--- WHAT THE EXERCISE ASKS ---
Within the records below, find each line that holds the string "target", then copy it.

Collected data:

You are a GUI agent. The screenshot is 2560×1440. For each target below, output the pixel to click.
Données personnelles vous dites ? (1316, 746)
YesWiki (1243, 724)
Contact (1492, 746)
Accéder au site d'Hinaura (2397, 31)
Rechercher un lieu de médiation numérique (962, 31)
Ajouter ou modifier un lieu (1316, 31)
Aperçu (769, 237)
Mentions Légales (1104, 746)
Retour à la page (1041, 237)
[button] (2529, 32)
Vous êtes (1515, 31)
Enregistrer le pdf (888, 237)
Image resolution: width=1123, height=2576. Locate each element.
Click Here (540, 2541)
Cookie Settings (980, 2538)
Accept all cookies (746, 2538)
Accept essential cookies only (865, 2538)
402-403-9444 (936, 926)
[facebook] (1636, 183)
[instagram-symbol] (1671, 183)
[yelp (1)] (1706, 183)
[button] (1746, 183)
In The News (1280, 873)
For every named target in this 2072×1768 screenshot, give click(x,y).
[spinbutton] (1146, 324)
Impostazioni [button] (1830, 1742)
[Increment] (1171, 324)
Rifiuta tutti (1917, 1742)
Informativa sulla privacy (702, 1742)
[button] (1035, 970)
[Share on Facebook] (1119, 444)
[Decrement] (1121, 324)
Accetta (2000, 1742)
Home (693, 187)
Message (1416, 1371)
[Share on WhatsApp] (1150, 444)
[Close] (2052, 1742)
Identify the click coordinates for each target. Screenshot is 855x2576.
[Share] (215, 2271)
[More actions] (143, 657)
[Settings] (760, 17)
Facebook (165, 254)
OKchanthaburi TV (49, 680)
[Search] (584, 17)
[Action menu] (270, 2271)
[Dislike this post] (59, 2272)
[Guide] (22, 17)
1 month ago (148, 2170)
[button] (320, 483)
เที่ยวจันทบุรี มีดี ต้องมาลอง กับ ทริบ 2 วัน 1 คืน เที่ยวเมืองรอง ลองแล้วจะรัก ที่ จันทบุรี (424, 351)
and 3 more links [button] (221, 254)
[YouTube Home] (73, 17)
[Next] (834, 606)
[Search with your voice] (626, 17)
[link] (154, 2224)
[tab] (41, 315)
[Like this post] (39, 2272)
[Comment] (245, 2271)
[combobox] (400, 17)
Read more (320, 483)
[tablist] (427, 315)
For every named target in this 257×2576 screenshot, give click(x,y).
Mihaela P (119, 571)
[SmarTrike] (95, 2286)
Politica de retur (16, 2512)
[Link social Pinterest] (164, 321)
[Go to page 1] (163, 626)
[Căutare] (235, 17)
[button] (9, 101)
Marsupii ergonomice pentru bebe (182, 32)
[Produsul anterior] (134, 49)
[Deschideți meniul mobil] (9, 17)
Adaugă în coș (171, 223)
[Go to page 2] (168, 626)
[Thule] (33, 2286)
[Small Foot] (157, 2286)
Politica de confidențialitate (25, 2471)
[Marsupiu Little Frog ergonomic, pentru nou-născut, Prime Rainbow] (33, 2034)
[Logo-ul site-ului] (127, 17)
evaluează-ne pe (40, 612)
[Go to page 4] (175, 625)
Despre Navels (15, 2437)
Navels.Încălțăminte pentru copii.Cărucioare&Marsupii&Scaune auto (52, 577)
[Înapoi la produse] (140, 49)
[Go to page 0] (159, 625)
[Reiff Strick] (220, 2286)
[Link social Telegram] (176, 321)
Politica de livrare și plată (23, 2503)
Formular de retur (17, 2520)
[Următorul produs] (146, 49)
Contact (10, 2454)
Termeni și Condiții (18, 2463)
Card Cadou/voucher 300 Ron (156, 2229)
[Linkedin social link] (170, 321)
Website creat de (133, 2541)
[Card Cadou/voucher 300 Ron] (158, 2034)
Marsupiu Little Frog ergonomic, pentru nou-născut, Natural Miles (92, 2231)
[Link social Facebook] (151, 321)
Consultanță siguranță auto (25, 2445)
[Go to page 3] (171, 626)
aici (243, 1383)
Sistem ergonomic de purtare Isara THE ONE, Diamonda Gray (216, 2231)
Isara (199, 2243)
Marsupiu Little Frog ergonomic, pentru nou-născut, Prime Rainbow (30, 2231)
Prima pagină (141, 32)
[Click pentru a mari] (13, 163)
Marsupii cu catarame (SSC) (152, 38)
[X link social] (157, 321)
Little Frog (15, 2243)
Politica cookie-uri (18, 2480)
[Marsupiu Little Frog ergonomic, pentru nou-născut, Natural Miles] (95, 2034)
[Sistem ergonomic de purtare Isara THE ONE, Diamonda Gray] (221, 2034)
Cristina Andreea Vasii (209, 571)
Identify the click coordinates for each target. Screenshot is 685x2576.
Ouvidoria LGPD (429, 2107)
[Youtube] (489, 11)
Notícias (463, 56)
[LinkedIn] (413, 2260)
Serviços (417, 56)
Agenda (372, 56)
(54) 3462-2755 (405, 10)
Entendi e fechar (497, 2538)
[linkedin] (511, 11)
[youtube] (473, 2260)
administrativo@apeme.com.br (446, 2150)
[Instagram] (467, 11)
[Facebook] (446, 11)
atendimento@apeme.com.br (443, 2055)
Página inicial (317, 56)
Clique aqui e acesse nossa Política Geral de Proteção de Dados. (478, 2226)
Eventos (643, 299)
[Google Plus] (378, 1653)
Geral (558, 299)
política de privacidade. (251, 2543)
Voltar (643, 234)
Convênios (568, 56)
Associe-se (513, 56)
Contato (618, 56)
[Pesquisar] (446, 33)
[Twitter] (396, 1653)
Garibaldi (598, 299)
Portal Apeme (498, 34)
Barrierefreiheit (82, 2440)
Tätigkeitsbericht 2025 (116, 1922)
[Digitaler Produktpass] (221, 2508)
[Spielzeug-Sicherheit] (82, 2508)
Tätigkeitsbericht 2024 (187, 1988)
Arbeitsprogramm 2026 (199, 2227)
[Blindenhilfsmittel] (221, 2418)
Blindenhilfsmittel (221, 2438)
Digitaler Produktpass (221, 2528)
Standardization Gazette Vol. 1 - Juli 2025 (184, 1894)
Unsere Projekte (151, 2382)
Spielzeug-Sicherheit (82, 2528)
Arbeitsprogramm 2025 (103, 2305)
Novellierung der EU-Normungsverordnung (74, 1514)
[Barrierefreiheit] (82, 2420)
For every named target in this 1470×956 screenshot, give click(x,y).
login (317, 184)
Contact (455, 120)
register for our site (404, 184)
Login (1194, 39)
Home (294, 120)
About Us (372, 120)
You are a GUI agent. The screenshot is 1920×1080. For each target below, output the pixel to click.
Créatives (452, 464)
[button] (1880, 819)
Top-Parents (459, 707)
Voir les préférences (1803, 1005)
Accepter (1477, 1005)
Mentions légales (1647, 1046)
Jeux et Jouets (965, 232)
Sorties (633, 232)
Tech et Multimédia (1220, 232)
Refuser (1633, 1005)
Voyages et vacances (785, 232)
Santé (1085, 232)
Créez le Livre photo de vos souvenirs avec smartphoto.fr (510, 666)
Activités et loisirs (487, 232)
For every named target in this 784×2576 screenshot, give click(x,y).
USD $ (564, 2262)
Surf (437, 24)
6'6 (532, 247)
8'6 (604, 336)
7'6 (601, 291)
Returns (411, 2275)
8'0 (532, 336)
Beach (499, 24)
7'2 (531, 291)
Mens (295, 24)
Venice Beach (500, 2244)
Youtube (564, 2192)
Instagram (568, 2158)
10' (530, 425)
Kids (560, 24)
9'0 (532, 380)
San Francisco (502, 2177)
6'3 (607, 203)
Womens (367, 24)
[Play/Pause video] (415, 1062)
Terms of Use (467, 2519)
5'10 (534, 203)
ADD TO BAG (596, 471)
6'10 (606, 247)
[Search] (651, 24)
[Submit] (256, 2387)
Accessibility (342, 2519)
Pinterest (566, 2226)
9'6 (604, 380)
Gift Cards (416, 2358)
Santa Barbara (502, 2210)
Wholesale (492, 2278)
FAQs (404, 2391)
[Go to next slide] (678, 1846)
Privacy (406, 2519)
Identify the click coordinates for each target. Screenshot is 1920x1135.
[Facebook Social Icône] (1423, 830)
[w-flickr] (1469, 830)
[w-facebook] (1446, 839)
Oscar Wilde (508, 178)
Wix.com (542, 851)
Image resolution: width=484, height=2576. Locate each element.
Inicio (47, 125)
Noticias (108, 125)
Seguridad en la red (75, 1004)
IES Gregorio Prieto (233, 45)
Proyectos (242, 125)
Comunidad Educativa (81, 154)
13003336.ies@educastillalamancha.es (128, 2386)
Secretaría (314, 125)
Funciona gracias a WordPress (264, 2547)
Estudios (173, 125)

--- RESULT OF THE TASK ---
You are a GUI agent. The screenshot is 2560×1440. For each target below, output the pixel to click.
For every named target in this 2072×1768 screenshot, give click(x,y).
Identify the click coordinates for each target. Screenshot is 855x2576.
For every named target in this 257×2576 screenshot, give click(x,y).
Identify the click coordinates for each target. Screenshot is 685x2576.
For every named target in this 1470×956 screenshot, give click(x,y).
You are a GUI agent. The screenshot is 1920×1080. For each target below, output the pixel to click.
For every named target in this 784×2576 screenshot, give click(x,y).
Identify the click coordinates for each target. Screenshot is 1920x1135.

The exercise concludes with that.